■ **Selected text**
━━━━

I Built a Real-Time Stock Price Tracker with Django, Redis and WebSockets

Source: Dev.to

I wanted to have a niche in backend engineering and was drawn to real‑time systems. I wanted to understand how real‑time systems actually work under the hood—not just use them, but build one myself. So I built a stock‑price tracker that:

• fetches live prices every 60 seconds,
• calculates SMAs,
• detects crossover alerts, and
• pushes everything to connected clients over WebSocket.

Below is what I learned.

What it does (every 60 seconds)

• Fetches live prices for 15 stocks from the Finnhub API.
• Saves them to PostgreSQL.
• Caches the last 5 prices per stock in Redis.
• Calculates a 5‑period SMA from the cache.
• Detects bullish/bearish crossover alerts.
• Broadcasts everything to connected WebSocket clients in a single message.

The stack

• Django + DRF – API layer.

━━━━

■ **Data lines**
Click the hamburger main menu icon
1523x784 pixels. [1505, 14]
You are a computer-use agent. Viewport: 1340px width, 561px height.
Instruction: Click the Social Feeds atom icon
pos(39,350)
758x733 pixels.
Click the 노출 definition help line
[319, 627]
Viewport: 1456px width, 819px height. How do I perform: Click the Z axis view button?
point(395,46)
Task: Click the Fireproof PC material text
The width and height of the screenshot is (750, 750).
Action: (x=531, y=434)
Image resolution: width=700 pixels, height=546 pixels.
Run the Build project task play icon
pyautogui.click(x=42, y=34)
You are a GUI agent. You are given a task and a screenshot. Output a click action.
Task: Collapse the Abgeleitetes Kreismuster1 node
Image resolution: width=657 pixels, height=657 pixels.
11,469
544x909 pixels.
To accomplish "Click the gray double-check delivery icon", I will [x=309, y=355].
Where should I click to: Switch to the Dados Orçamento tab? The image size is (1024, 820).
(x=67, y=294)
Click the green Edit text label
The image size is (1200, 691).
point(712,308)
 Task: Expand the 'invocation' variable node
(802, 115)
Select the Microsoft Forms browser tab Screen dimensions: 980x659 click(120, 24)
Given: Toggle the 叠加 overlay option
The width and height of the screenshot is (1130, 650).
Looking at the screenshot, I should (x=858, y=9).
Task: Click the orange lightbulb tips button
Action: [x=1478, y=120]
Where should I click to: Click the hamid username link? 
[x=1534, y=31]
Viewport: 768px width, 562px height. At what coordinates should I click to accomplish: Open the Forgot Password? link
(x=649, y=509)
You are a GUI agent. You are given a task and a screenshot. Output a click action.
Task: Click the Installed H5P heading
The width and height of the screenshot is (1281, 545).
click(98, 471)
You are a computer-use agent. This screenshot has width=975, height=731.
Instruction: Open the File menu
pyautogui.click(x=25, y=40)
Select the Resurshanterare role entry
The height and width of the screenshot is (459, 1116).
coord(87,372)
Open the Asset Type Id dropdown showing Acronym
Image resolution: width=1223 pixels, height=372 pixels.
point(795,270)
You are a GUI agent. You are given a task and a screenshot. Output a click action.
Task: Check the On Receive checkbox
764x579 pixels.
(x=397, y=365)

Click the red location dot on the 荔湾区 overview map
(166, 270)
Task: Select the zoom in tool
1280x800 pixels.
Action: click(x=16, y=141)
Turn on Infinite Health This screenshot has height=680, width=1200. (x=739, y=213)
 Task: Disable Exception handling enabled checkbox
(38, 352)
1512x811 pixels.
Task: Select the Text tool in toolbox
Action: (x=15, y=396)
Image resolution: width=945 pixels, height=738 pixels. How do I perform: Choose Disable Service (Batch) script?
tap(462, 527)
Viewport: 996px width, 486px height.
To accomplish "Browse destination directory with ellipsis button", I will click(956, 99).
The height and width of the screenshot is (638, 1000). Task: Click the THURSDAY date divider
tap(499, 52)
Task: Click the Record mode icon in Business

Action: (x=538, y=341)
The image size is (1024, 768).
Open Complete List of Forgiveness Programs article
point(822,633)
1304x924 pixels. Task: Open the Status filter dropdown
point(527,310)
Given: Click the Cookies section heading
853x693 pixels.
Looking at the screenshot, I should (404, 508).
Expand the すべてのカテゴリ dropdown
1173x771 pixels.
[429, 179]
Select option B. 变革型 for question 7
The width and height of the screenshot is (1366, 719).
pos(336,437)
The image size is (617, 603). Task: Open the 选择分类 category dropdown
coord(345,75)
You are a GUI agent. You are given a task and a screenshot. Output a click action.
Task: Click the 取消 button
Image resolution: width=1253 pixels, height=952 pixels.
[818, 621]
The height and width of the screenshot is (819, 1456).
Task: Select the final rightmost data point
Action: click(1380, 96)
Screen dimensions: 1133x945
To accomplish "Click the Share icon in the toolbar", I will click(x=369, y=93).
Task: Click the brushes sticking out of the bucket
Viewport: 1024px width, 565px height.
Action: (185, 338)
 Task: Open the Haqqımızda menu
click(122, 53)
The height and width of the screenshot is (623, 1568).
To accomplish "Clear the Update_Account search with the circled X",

━━━━

■ **What you are asked to do**
In the stock price tracker post, how many recent prices does the tracker keep cached in Redis for each stock? The items aren't needed here.

■ **Exercise answer**
The last 5 prices per stock.